Me rendí y dejé que el señor maravilloso se hiciera con el control de mis sentidos. Me ardía la sangre, se me aceleraba el corazón y cada vez necesitaba más..., hasta que perdí la noción del tiempo. Solo era consciente de Ren. De sus labios, de su cuerpo, de su alma. Lo quería entero.

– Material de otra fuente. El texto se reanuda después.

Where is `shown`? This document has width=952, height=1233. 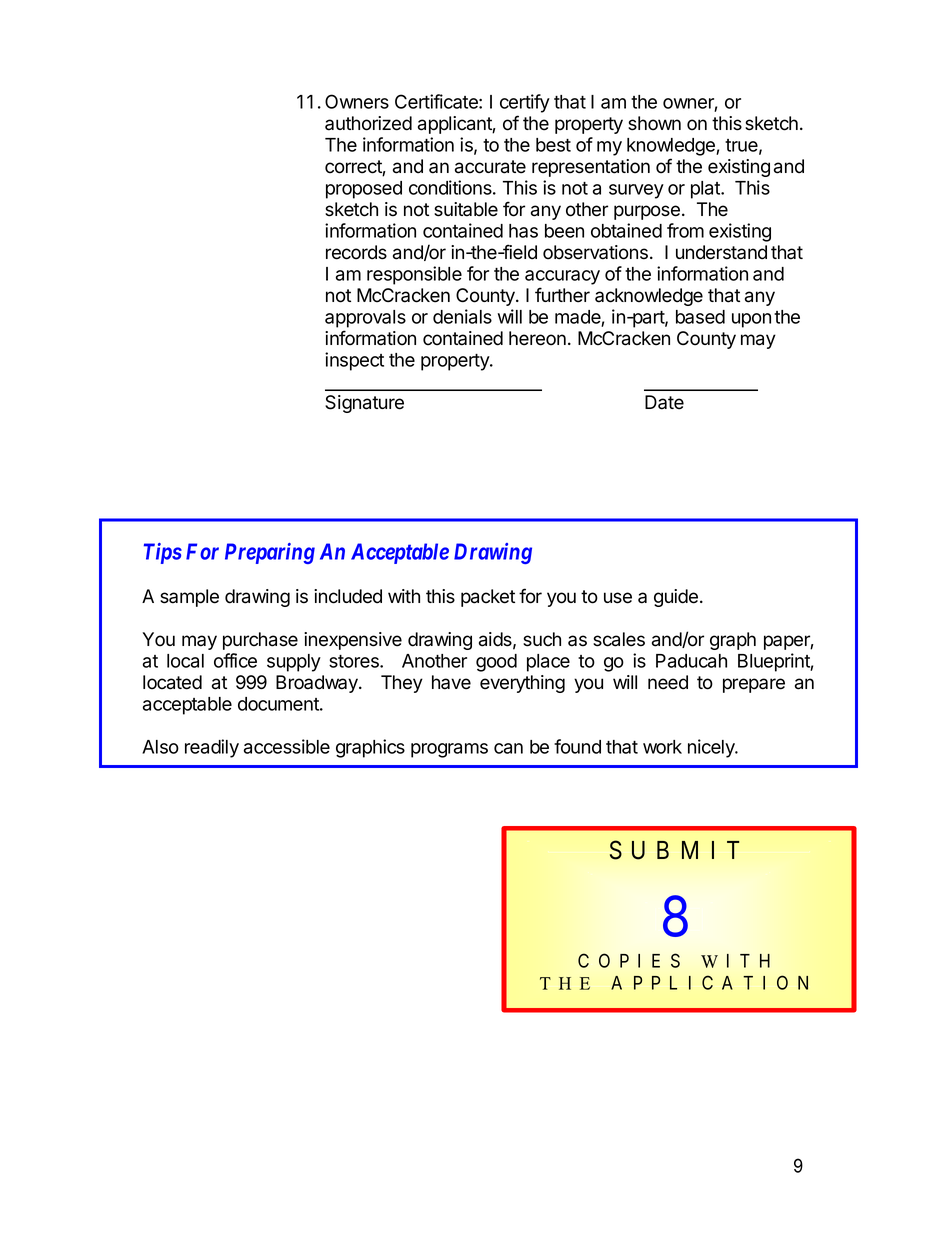
shown is located at coordinates (654, 123).
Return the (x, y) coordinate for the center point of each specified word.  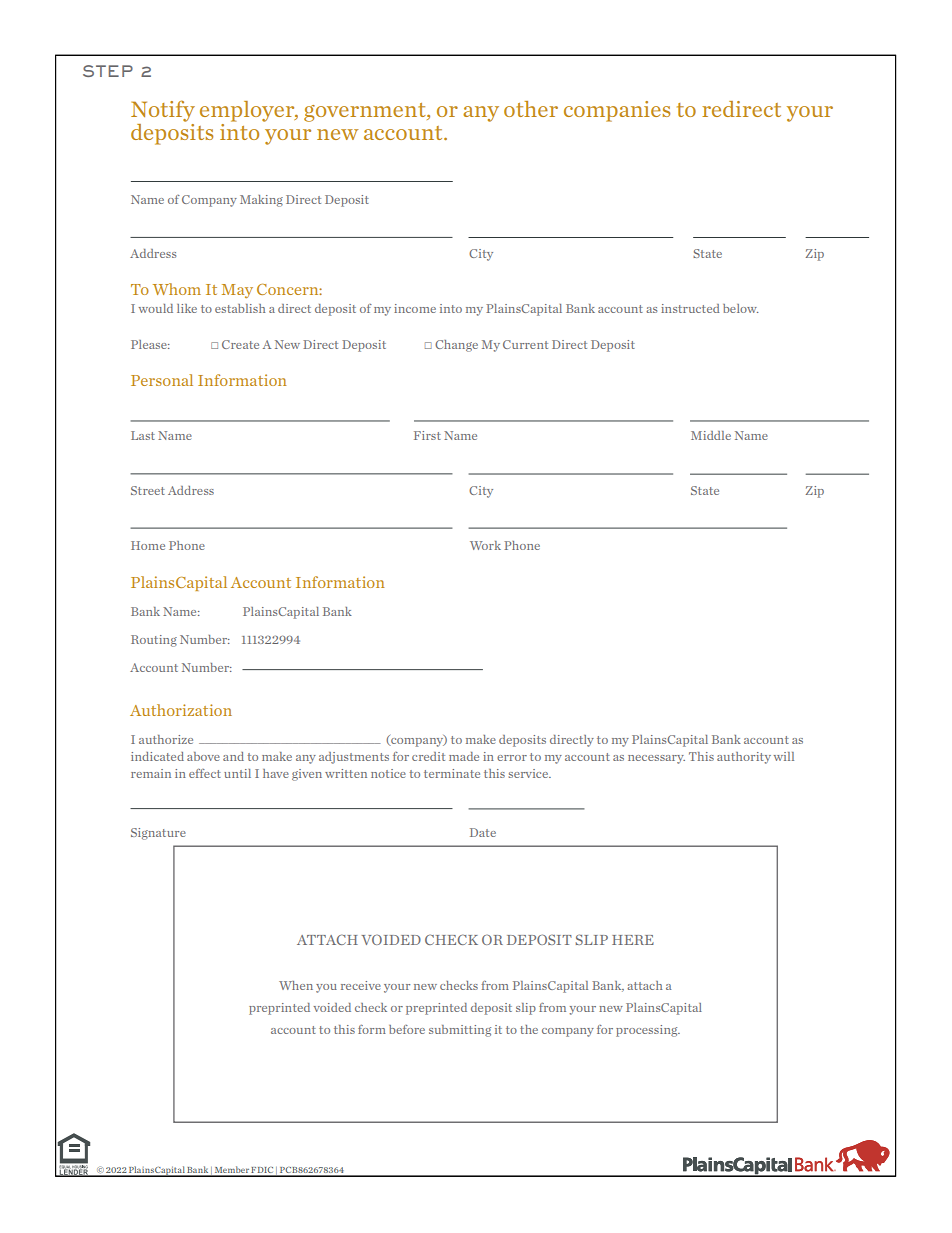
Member (231, 1171)
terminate (452, 773)
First (427, 435)
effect (205, 773)
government (366, 112)
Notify (163, 111)
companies (617, 111)
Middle (711, 435)
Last (143, 435)
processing (648, 1031)
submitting (460, 1031)
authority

Al final me puso las manos en los hombros y se separó poco a poco. Me sorprendió que tuviera la fuerza suficiente para hacerlo, ya que yo era incapaz. Parpadeé, aturdida. A los dos nos costaba respirar.
—Eso ha sido... muy esclarecedor —dijo—. Gracias, Kelsey.
Parpadeé. La pasión que me había nublado la mente se dispersó en un segundo y me centré en un nuevo sentimiento: contrariedad.
—¿Gracias? ¡Gracias! Pero qué... —dije, subiendo con grandes pisotones las escaleras antes de volverme para mirarlo— ¡No! ¡Gracias a ti, Ren! —exclamé, agitando los brazos—. Ahora que tienes lo que querías, ¡déjame en paz!
Corrí escaleras arriba para alejarme de él.
«¿Esclarecedor? ¿De qué va? ¿Me está poniendo a prueba? ¿Está puntuando del uno al diez mi habilidad besadora? ¡Qué morro!»
Me alegraba estar enfadada así podía apartar el resto de emociones y centrarme en la rabia, en la indignación.
Ren subió los escalones de dos en dos.
—Eso no es lo único que quiero, Kelsey, te lo aseguro.
—Bueno, ¡pues a mí ya no me importa lo que quieras!
Me lanzó una mirada incrédula y arqueó una ceja. Después sacó el pie por la abertura, pisó la tierra del otro lado y, al instante, se convirtió en tigre.
—¡Ja! —me reí; tropecé con una piedra, pero recuperé el equilibrio rápidamente—. ¡Te está bien empleado! —grité, y avancé dando tumbos a ciegas por el camino en penumbra.
Tras averiguar por dónde ir, me alejé, enfurruñada.
—Venga, Fanindra —dije—, vamos a buscar al señor Kadam.